Saved data entries:

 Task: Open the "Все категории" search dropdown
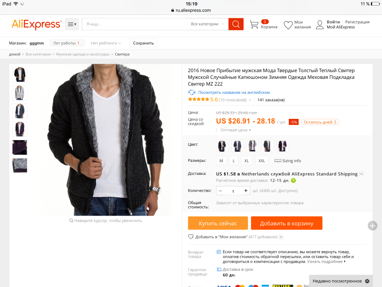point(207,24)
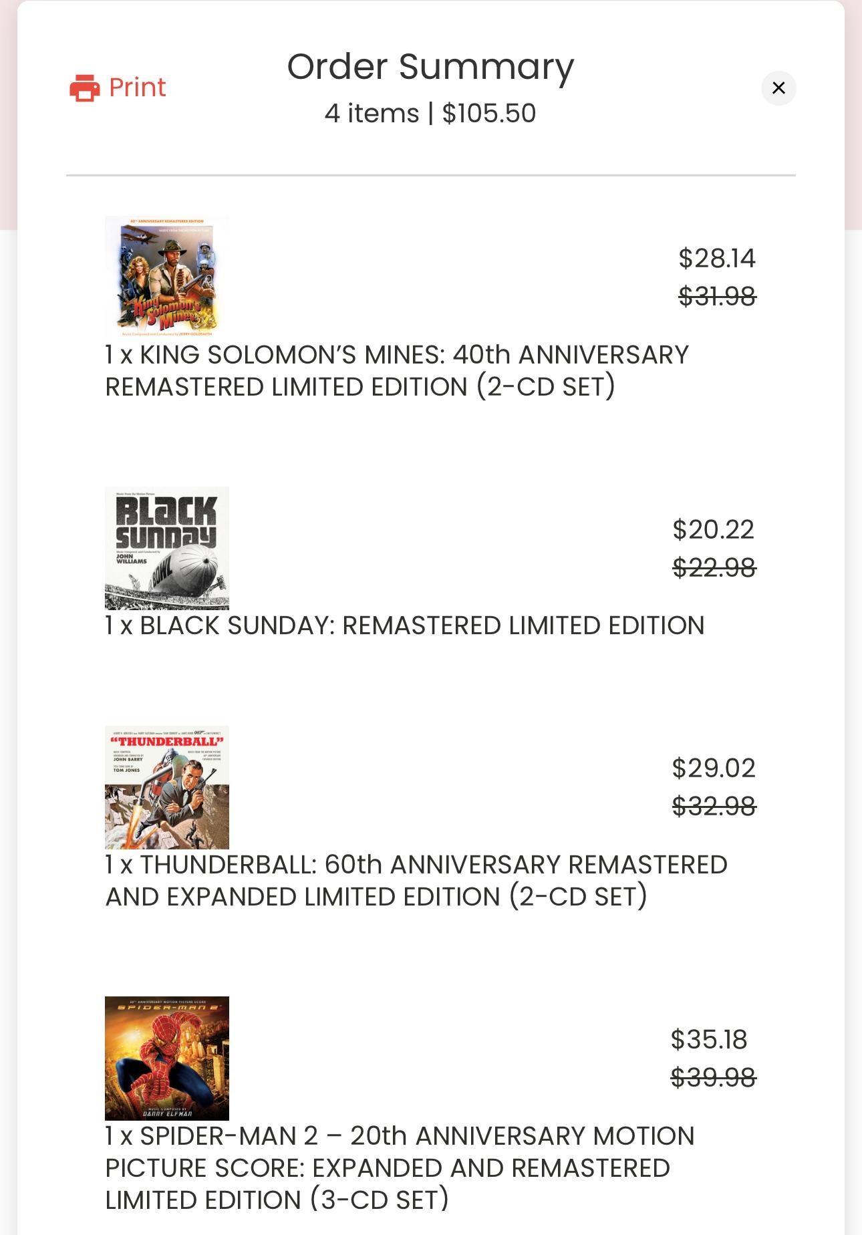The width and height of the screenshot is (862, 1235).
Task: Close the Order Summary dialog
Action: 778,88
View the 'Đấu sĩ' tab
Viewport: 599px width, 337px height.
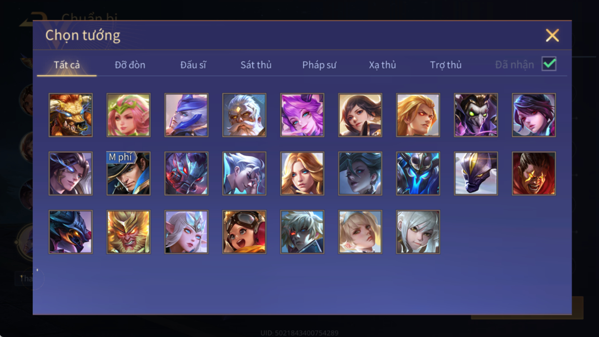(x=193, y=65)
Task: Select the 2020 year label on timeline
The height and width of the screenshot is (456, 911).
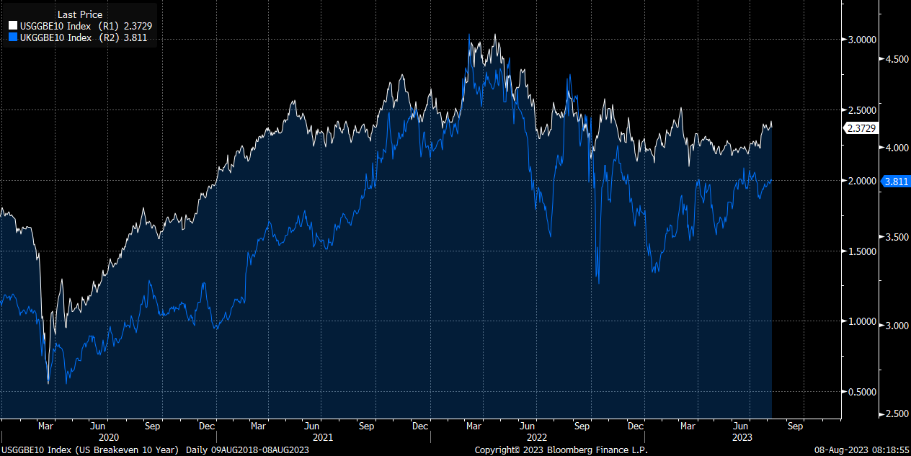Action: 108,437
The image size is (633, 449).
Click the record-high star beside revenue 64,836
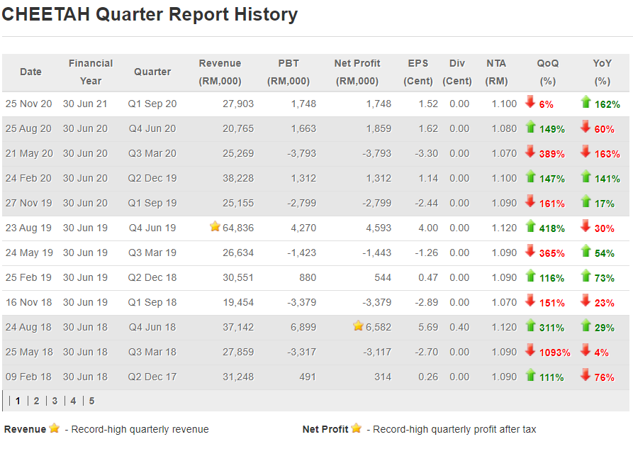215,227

→ **Task item**:
Give the records back exactly. Leave the pictures out.

→ **Answer section**:
 Task: Open the "Все категории" search dropdown
point(207,24)
The width and height of the screenshot is (862, 1235).
Task: Close the Order Summary dialog
Action: 778,88
View the 'Đấu sĩ' tab
Viewport: 599px width, 337px height.
(x=193, y=65)
Task: Select the 2020 year label on timeline
The height and width of the screenshot is (456, 911).
Action: 108,437
The image size is (633, 449).
Click the record-high star beside revenue 64,836
215,227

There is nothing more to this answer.